• **What you have to do**
Copy the lines word for word, starting with the line that contains "Click the Back arrow to return" and going on through the line that contains "click(x=70, y=80)", and leave the pictures out of your answer.

• **Recorded information**
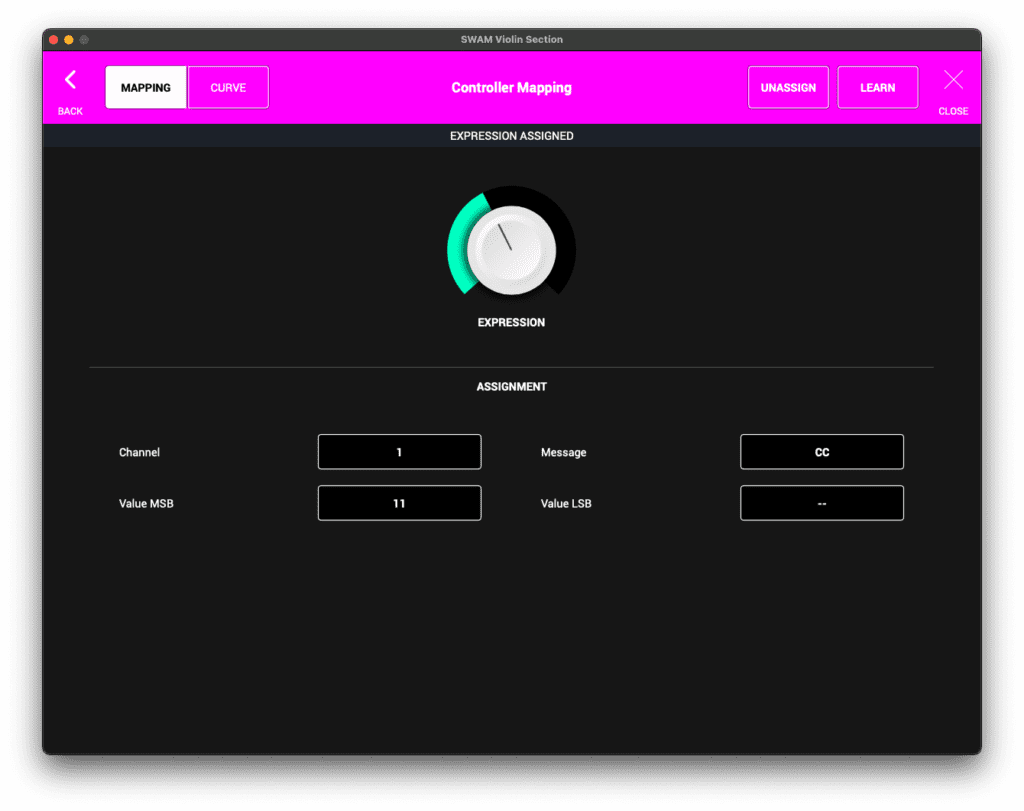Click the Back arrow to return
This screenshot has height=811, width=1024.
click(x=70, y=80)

---

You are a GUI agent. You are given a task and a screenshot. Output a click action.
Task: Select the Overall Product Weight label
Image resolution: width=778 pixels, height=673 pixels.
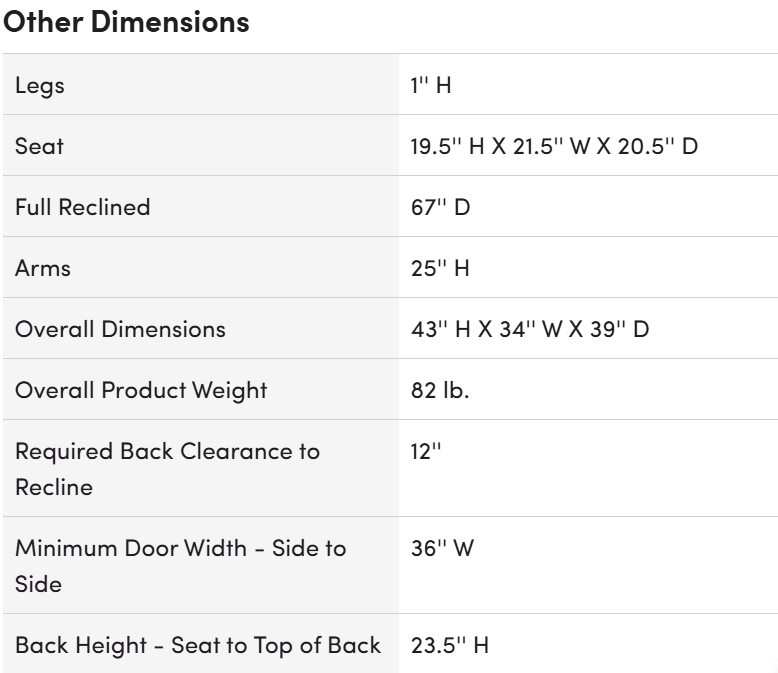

* * *

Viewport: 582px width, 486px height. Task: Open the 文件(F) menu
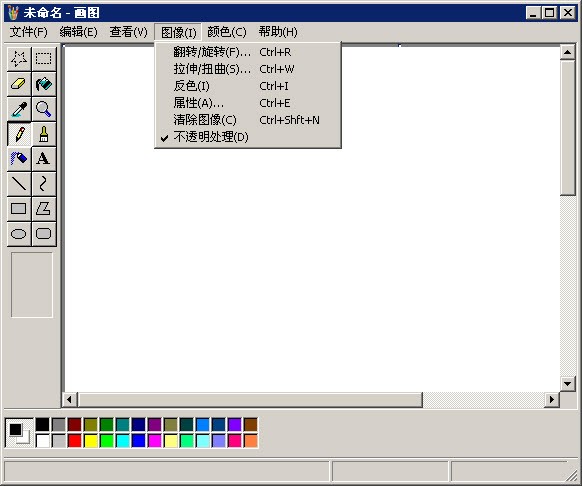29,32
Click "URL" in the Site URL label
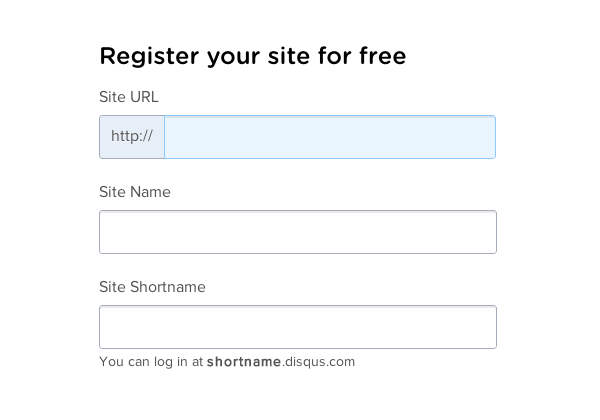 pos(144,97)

• **Solution for this task**
Click the Back arrow to return
This screenshot has height=811, width=1024.
click(x=70, y=80)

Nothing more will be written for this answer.